En 1957, un facteur de 11 ans, pour cause de grippe asiatique

By 2 years agoNews, News

Printemps 2020. Au sortir de la première vague de Covid-19, la famille se retrouve enfin après deux mois de confinement. Au milieu de nos discussions animées, mon père remonte le temps et nous raconte comment, à 11 ans, il est devenu facteur: «On habitait alors à Court, dans le canton de Berne. C’était les vacances scolaires et le buraliste appelle mon père: «Dis, est-ce que ton fils pourrait venir livrer le courrier? Nous avons trop de malades et n’arrivons pas à suivre.»

«Plus tard, je me suis tout de même demandé si c’était légal», se souvient-il en ce début janvier 2022. Visiblement, en 1957, on ne s’embarrassait pas de telles considérations.

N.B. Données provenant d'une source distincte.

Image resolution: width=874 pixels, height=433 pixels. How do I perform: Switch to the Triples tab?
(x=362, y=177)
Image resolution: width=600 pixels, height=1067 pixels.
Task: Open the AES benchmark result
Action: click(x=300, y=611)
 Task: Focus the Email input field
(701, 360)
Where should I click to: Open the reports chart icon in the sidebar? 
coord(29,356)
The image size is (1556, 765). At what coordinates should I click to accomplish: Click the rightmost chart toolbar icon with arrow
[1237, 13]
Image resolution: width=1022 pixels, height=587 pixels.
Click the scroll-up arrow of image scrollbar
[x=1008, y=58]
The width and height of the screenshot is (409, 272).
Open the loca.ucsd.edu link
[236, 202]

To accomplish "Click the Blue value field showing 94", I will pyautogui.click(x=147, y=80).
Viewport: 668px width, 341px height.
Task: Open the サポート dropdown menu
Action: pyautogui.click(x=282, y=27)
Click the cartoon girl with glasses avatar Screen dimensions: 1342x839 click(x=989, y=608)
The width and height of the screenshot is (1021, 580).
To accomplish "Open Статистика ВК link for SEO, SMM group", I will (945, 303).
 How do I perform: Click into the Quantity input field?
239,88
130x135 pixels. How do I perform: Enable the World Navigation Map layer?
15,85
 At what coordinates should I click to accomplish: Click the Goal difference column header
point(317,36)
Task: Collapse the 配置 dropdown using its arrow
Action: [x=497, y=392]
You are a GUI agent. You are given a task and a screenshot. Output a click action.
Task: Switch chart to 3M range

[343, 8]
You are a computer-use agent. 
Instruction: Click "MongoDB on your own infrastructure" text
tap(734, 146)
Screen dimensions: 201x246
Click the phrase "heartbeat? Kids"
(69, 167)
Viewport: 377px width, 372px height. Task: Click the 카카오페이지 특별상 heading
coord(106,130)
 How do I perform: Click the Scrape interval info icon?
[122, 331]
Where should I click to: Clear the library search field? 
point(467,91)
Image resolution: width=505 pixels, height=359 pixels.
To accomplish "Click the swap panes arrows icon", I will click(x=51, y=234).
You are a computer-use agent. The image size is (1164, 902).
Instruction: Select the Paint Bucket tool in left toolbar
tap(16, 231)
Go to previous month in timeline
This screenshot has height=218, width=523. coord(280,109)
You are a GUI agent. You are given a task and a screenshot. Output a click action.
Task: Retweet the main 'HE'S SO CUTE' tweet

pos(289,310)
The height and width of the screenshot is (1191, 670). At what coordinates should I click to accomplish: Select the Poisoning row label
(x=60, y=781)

Car si la grippe asiatique qui sévit est peu meurtrière, elle n’en envoie pas moins quantité de travailleurs et de travailleuses au lit, plaçant l’économie suisse sous forte tension. La Gazette de Lausanne suit la situation, mais consacre sa une à un mémorable Congrès du parti travailliste à Brighton. L’auteur de ce récit, «La porte du paradis», n’est autre que Jean Dumur dont le nom récompense aujourd’hui les plumes romandes les plus talentueuses.

Il faut se rendre en page cinq, ce 10 octobre 1957, pour découvrir qu’aux guichets postaux de Genève, «il manque actuellement 40 hommes. Dans le personnel en uniforme, il se trouvait 70 absences mercredi. Congés et absences ont été supprimés et il a fallu faire appel à des retraités et des auxiliaires.»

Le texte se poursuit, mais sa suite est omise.